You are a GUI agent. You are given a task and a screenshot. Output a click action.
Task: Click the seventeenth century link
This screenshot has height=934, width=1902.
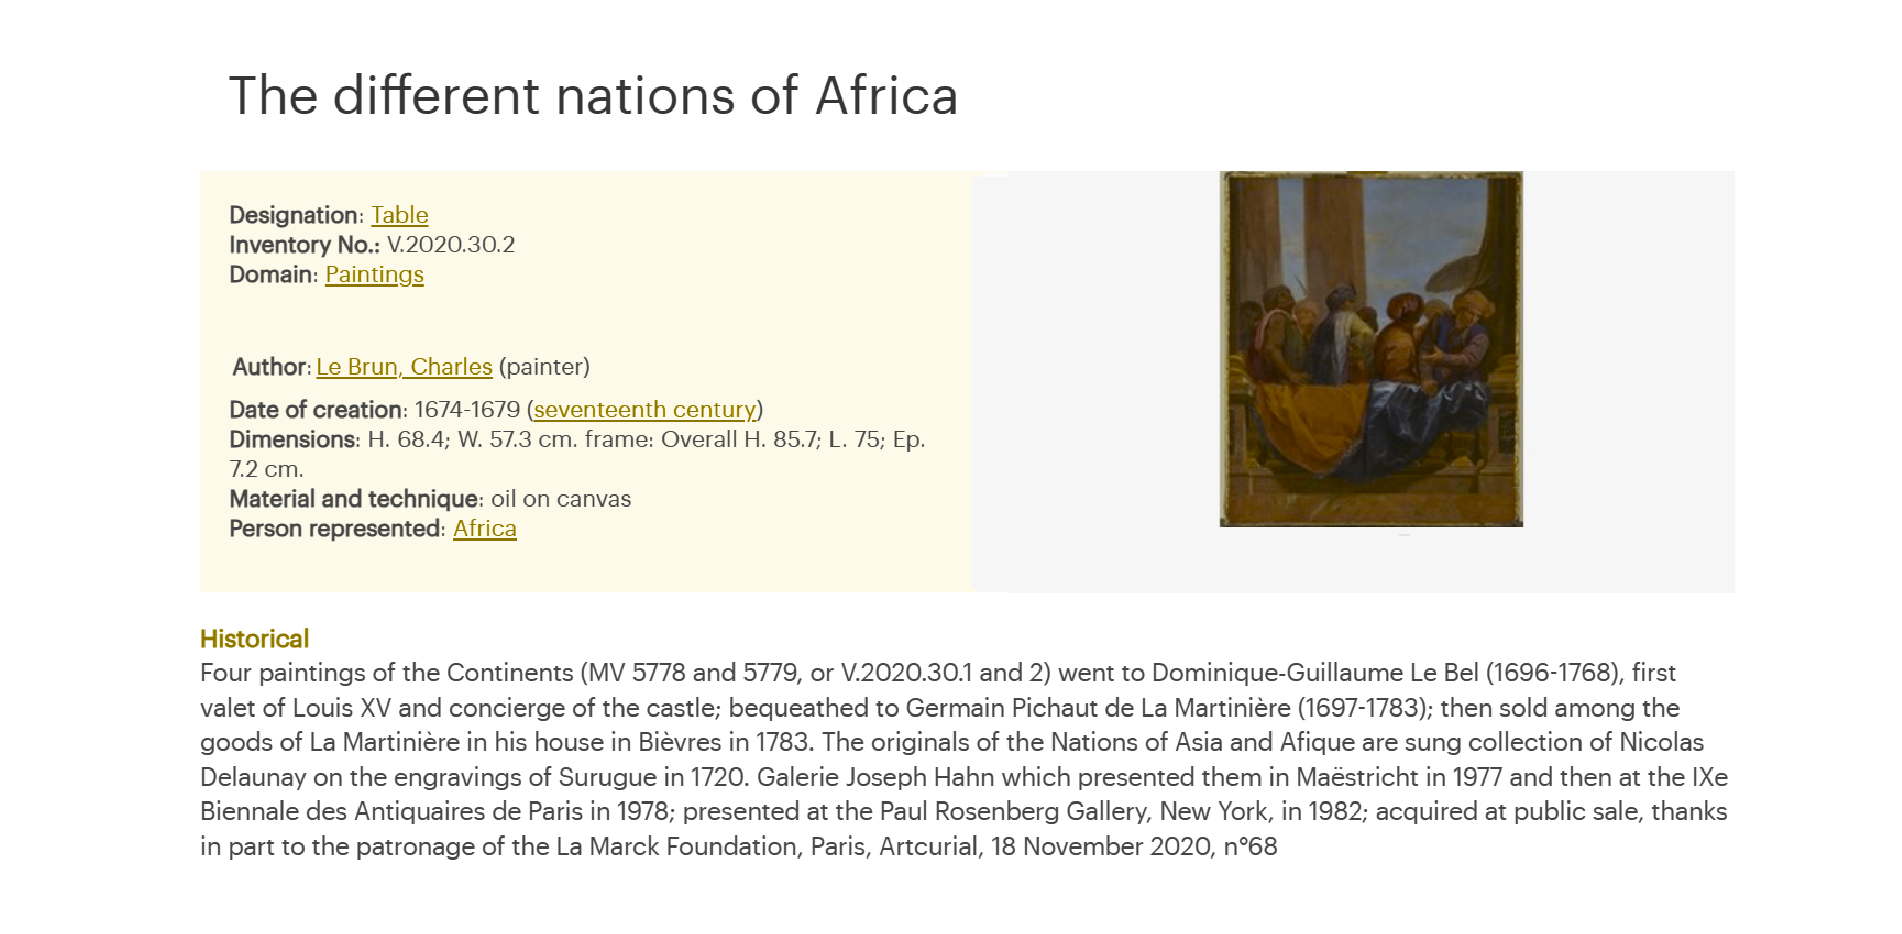pyautogui.click(x=645, y=409)
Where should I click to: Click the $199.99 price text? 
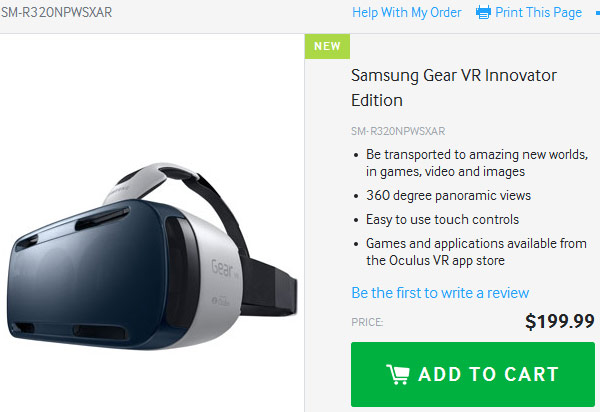pyautogui.click(x=560, y=321)
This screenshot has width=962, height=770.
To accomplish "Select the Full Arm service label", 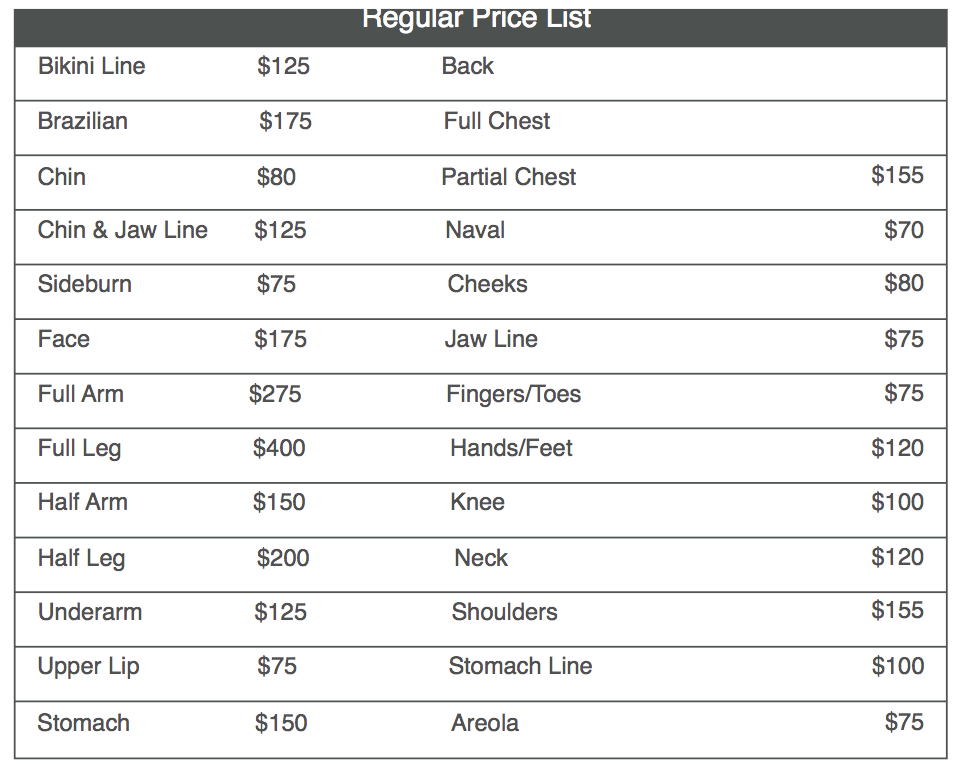I will (x=81, y=394).
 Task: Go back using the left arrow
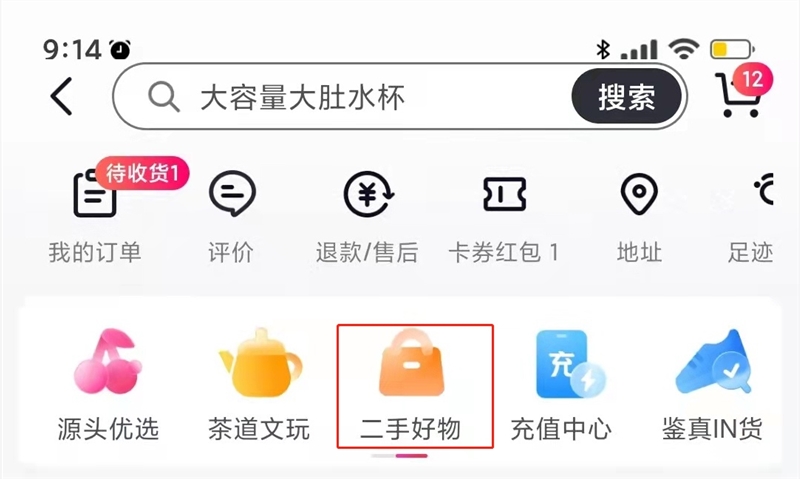click(62, 96)
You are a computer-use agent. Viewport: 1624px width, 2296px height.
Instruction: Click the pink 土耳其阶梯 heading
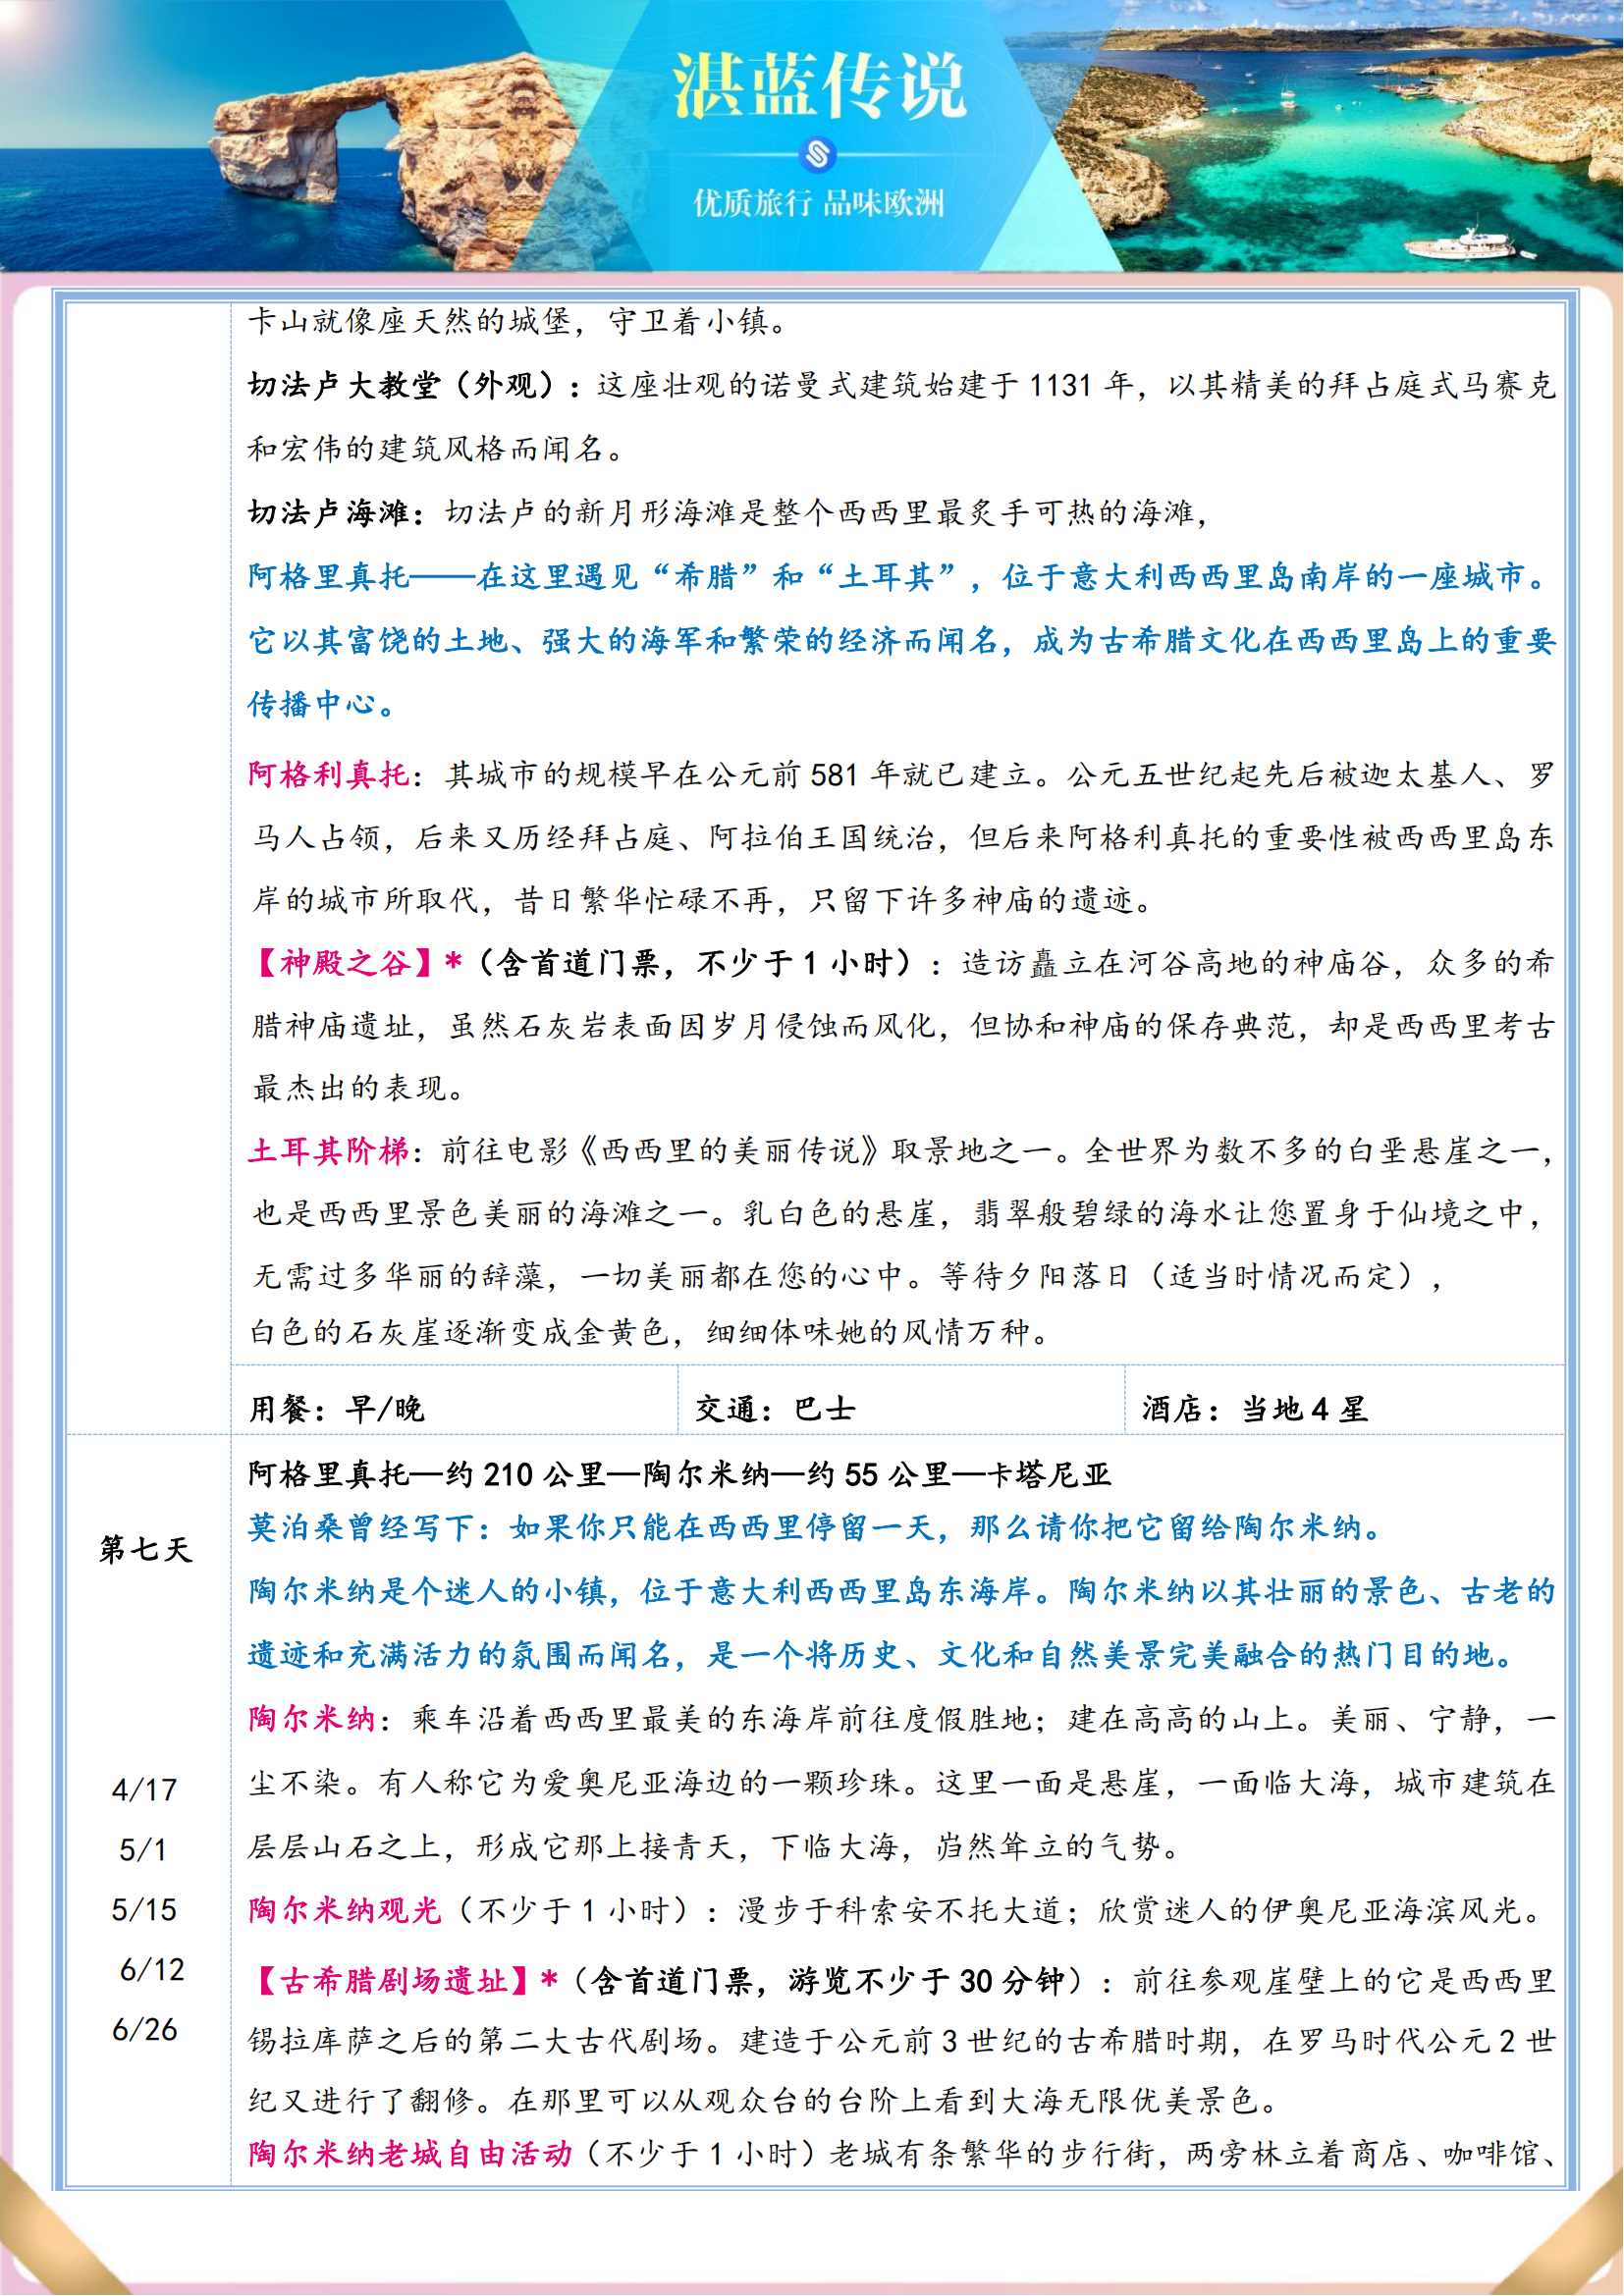[x=328, y=1151]
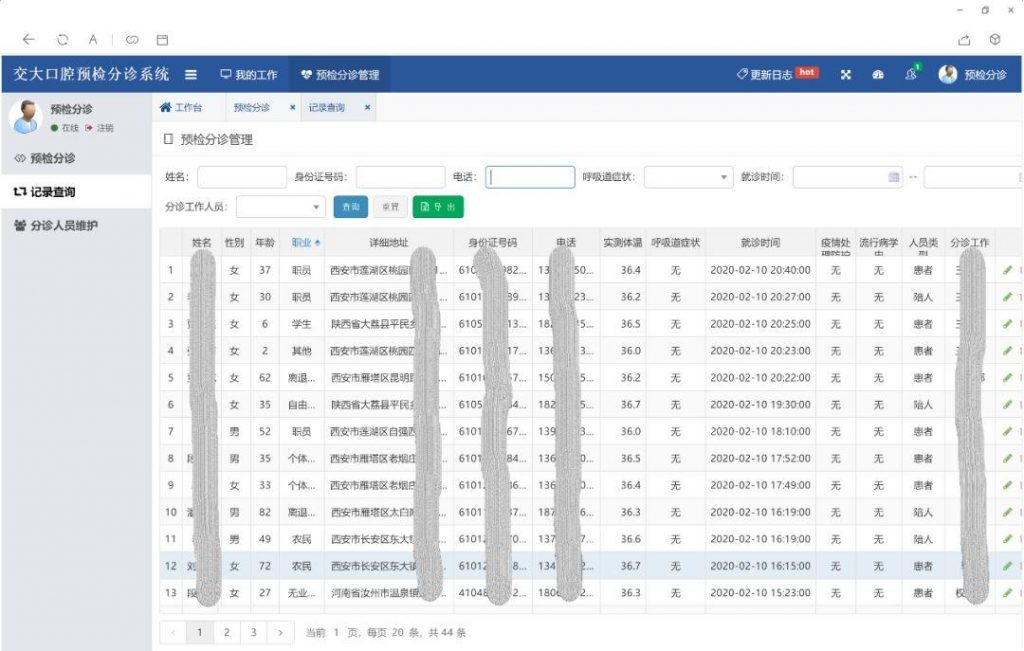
######
## Instructions for the task
Copy out each line of the records where the string "agent" appears.

## Task response
You are a GUI agent. You are given a task and a screenshot. Output a click action.
You are a computer-use agent. Viewport: 1624px width, 2296px height.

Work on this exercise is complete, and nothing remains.